Wie es ist, wenn die Kirche zerbröselt

Unsere Kinder werden in Zukunft eine Minderheit sein

Rom, Tagespost: Blog. Römische Warte von Guido Horst, 19.05.2011

München, Frankreich, Kärnten, Wien: Unsere Kinder werden in Zukunft (wenn sie denn katholisch bleiben) eine Minderheit sein. Die einen machen weiter, als sei nichts geschehen, andere machen dicht, wiederum andere ergreift die Panik – und es gibt auch solche, die überhaupt nichts verstehen.

Jetzt rief mich Andrea Tornielli an, seit einigen Wochen “Leitartikler” der Turiner Tageszeitung “La Stampa”. Wir kennen uns aus den Zeiten bei “Trenta Giorni” (30Tage) – oh je, das war im vergangenen Jahrtausend!!! Zwölf Jahre war er zuletzt “vaticanista” von “Il Giornale” – und hatte dort fast jede vatikanische Personalie und jede wichtige Entscheidung in den “sacri palazzi” Tage zuvor bekannt gemacht.
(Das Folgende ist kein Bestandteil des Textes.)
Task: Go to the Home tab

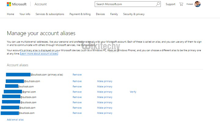Action: click(x=10, y=14)
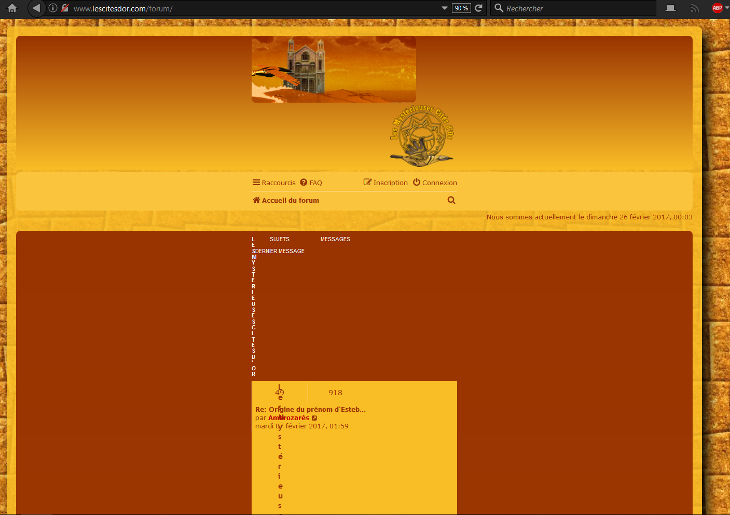The image size is (730, 515).
Task: Reload the page with the refresh icon
Action: point(479,8)
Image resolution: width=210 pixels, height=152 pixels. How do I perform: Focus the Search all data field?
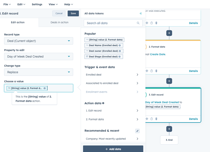coord(110,23)
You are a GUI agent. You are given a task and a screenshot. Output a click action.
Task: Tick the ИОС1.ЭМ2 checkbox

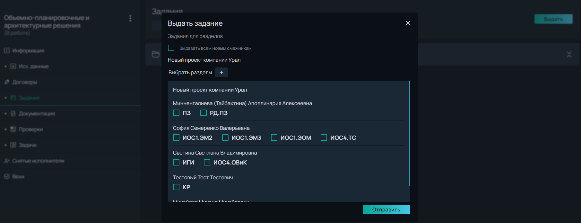(x=176, y=138)
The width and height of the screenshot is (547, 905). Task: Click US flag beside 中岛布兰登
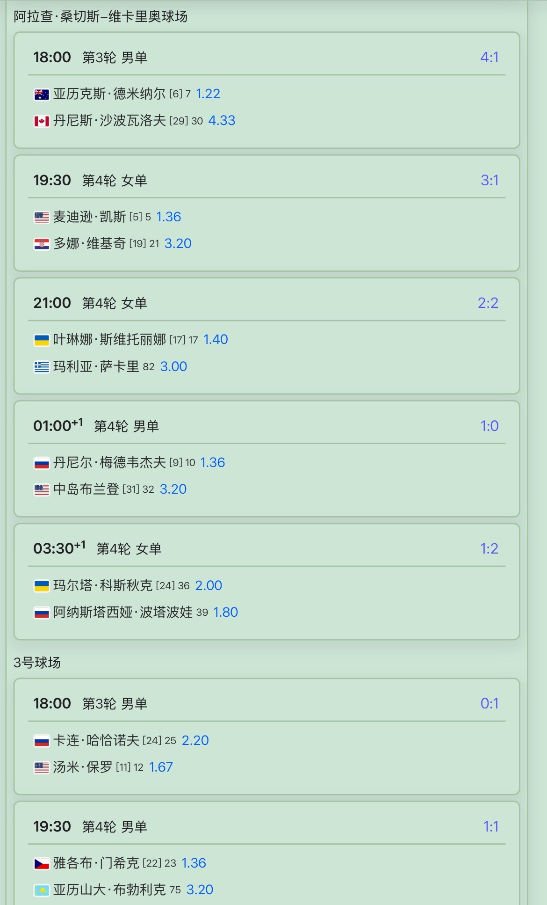[x=42, y=489]
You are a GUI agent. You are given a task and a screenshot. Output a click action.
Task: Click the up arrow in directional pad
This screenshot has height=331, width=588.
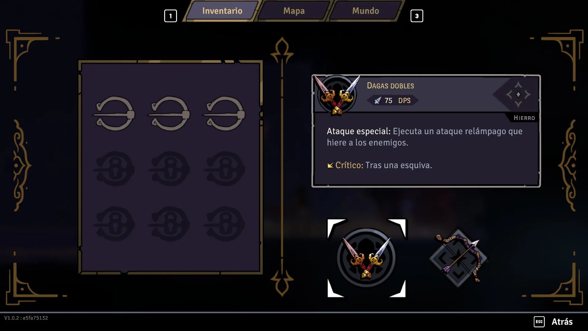point(518,85)
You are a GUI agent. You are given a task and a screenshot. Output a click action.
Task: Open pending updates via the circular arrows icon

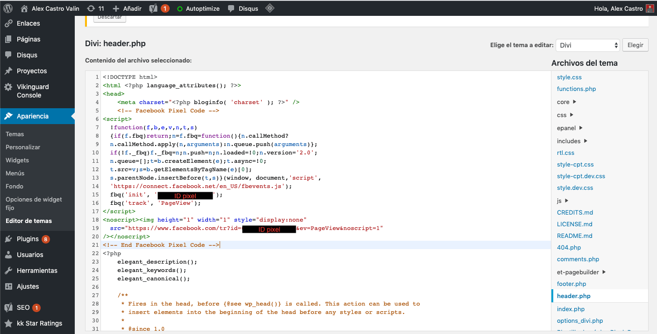click(92, 8)
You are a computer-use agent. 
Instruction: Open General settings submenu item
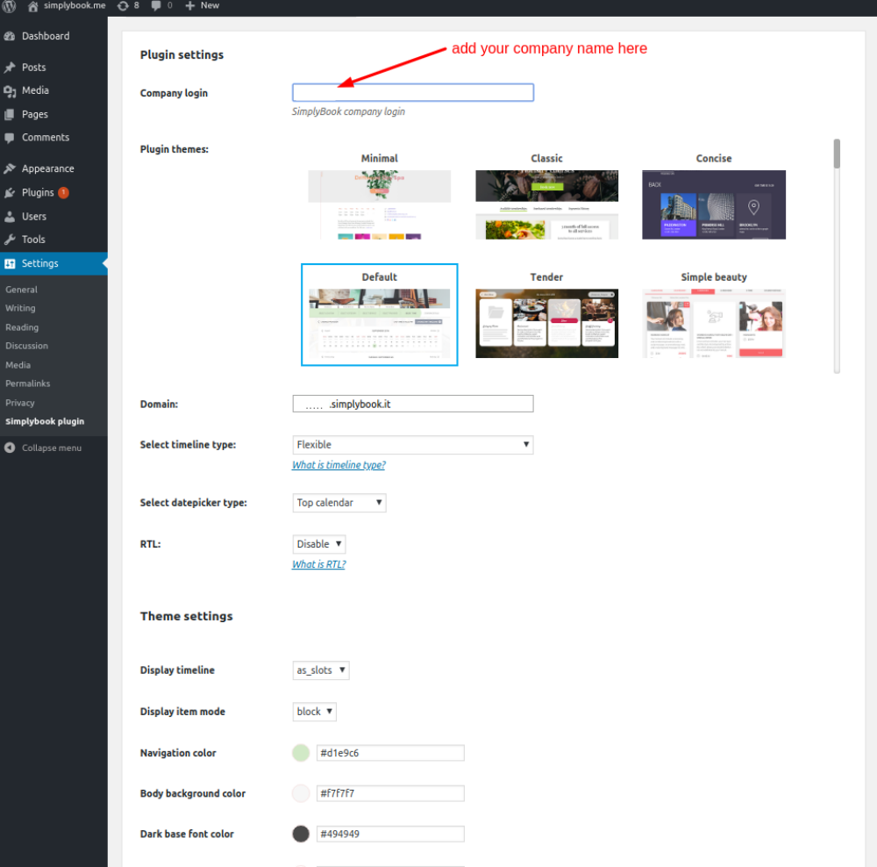coord(21,290)
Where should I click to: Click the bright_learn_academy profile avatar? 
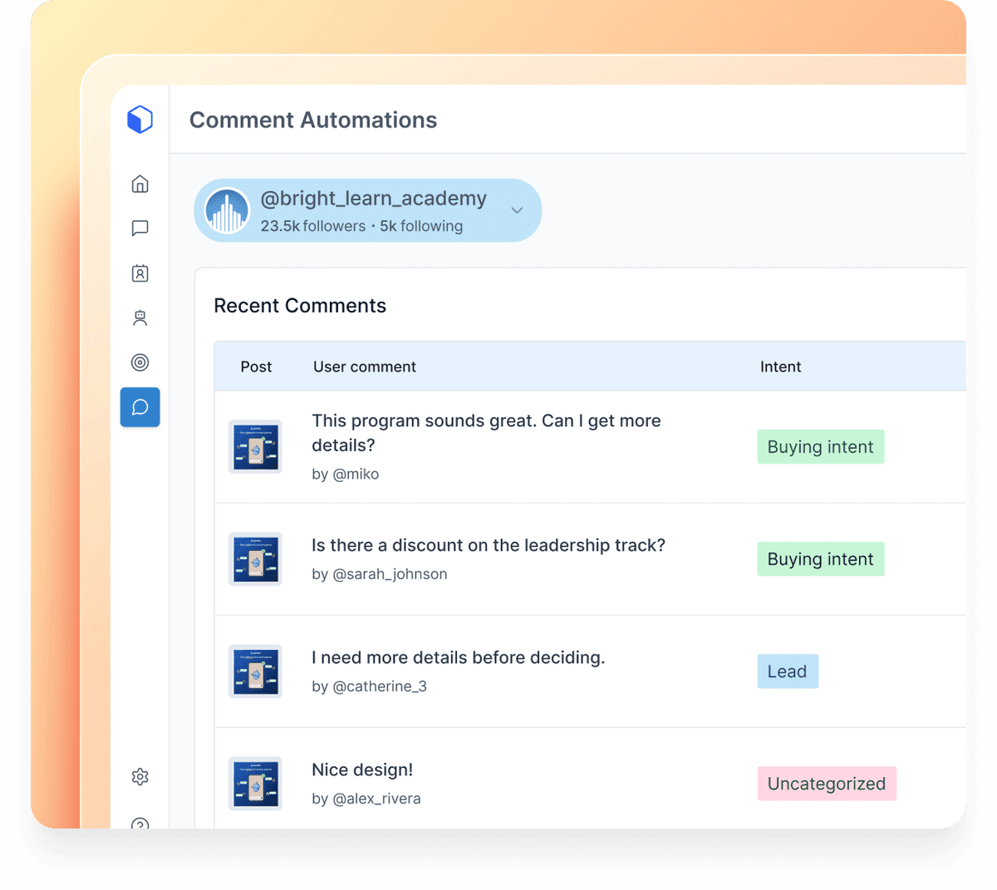[x=227, y=210]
Jetzt weitet sich sein Blick und wird olympischer.

Der Deutschland-Korrespondent von “La Stampa”, so meinte Andrea, habe ihm eine Notiz zugeschickt, derzufolge der Anteil der Katholiken in der Erzdiözese München-Freising unter die Fünfzig-Prozent-Marke gerutscht sei. Ob ich das bestätigen könne. Konnte ich, nach einer kurzen Recherche. 1,77 Millionen Katholiken machen auf dem Gebiet der Erzdiözese nur noch 49 Prozent aller Einwohner aus. 2001 waren es noch 1,85 Katholiken, allein im vergangenen Jahr musste das Erzbistum unter dem Eindruck des Missbrauchsskandals die Abwanderung von über 23.000 Kirchenmitgliedern verkraften. – So sind die Italiener. München ist für sie immer noch die Erzdiözese des bayerischen Papstes, und wenn die Katholiken sogar dort zur Minderheit werden, dann ist das für sie eine Meldung mit Nachrichtenwert.
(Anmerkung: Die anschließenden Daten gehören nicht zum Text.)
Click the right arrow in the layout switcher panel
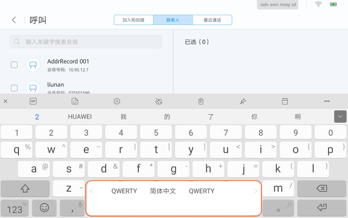This screenshot has width=348, height=218. point(256,191)
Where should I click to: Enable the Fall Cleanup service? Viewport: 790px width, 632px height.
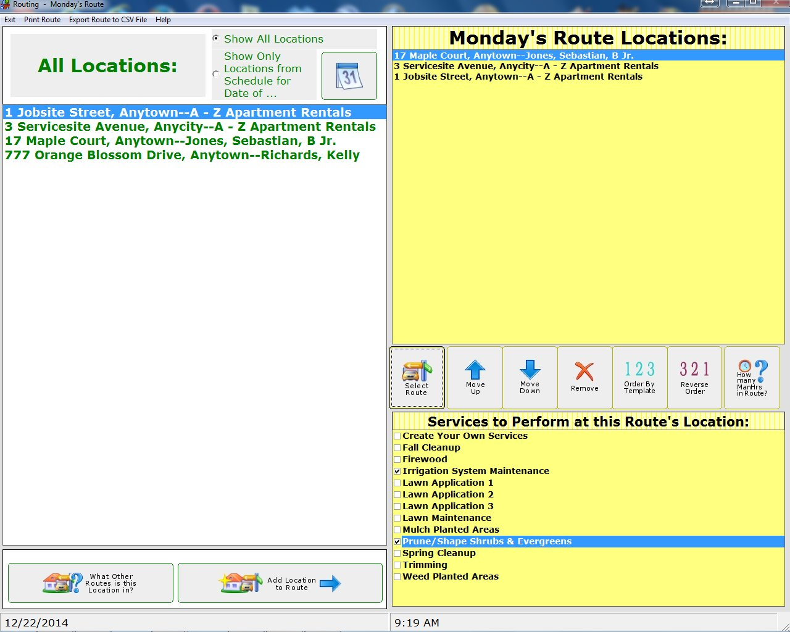[x=397, y=447]
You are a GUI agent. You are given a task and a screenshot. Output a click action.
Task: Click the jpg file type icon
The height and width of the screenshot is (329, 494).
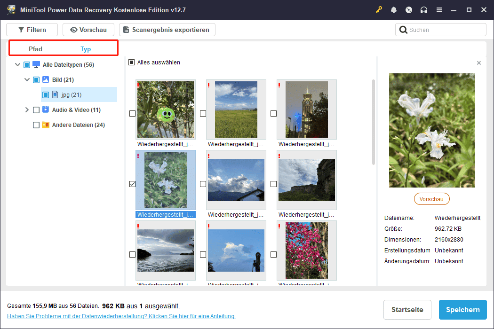coord(55,95)
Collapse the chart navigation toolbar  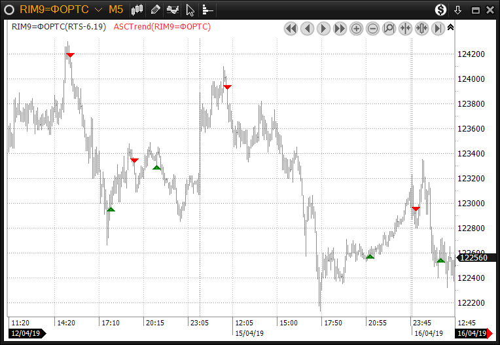[450, 27]
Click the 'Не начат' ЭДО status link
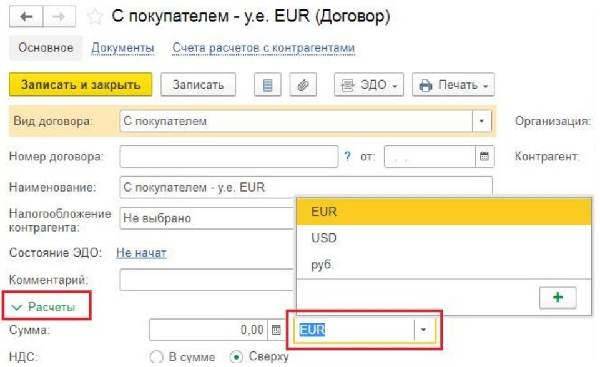600x367 pixels. click(141, 253)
Auch den Patriarchen von Venedig besorgt die Lage der Kirche in Europa. Neulich habe ich ihn besucht und Kardinal Scola erzählte mir, dass es Gegenden in Frankreich gibt, wo sich Diözesen auflösen. “Mangels Masse” hören sie einfach auf zu bestehen. Das werde ich mal nachprüfen müssen.

Wie es ist, wenn die Kirche stirbt, habe ich vor Jahren in den Sommerferien in einer Region Kärtens erlebt. Das kirchliche Leben ist erloschen, statt Sonntagsmesse und Prozessionen gibt es dort noch einen Totenkult: Man geht regelmäßig und mit Inbrunst auf den Friedhof, das ersetzt dann den Gottesdienst.

Was die Erzdiözese Wien betrifft, so konnte man vor kurzem in der “Tagespost” nachlesen, wie sich Kardinal Schönborn auf die völlig neue missionarische Situation einstellen will. Abschied vom Pfarrer und von der flächendeckenden Seelsorge. Man kann sagen, was man will: Immerhin hat Schönborn erkannt, dass die alte Volkskirche nicht mehr besteht.

Da las ich dann am vergangenen Wochenende die Meldungen vom Meeting des Zentralkomitees der deutschen Katholiken. Dessen unglücklicher Vorsitzender forderte, dass die Kirche ihre Sprach(!!)- und Handlungs(!!!!)unfähigkeit in Sachen Sexualmoral überwinden müsse. Mein Gott, die Kirche zerbröselt im Land, und die richten sich bequem ein in ihrem Wolkenkuckucksheim.